(Task statement): The answer is the data below, repeated exactly, with no pictures included.

(Exercise data):
⁂
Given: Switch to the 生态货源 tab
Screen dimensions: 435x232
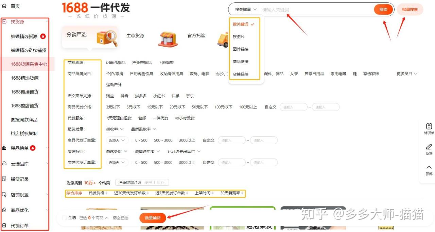Looking at the screenshot, I should click(135, 36).
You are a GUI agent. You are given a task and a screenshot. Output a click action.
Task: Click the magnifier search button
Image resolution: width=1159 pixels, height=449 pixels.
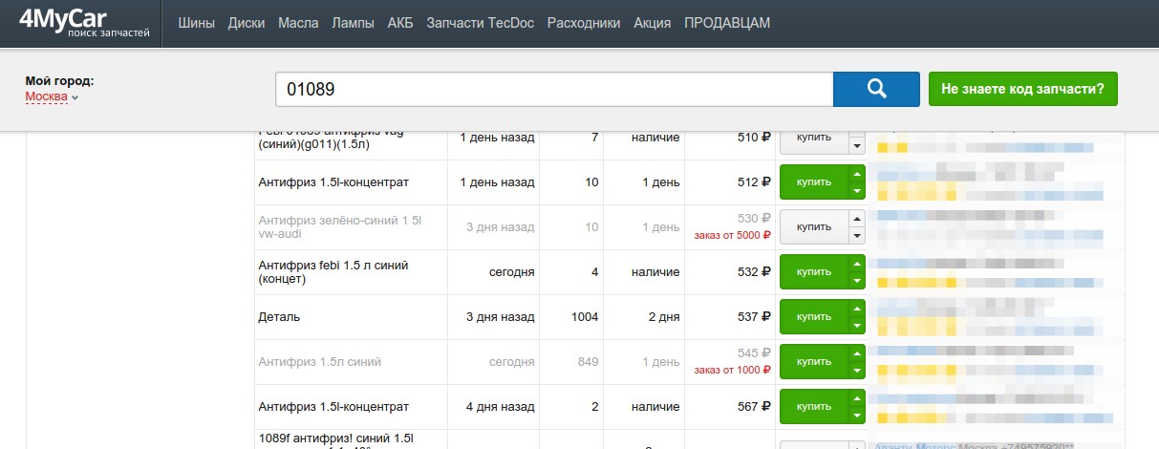tap(876, 89)
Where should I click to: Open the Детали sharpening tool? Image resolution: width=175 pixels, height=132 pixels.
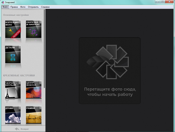point(13,54)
⁂
(Task output):
Given: Switch to the 生态货源 tab
Screen dimensions: 435x232
Looking at the screenshot, I should click(135, 36).
You are a GUI agent. You are given a task and a screenshot. Output a click action.
Task: Click the magnifier search button
Image resolution: width=1159 pixels, height=449 pixels.
tap(876, 89)
Where should I click to: Open the Детали sharpening tool? Image resolution: width=175 pixels, height=132 pixels.
point(13,54)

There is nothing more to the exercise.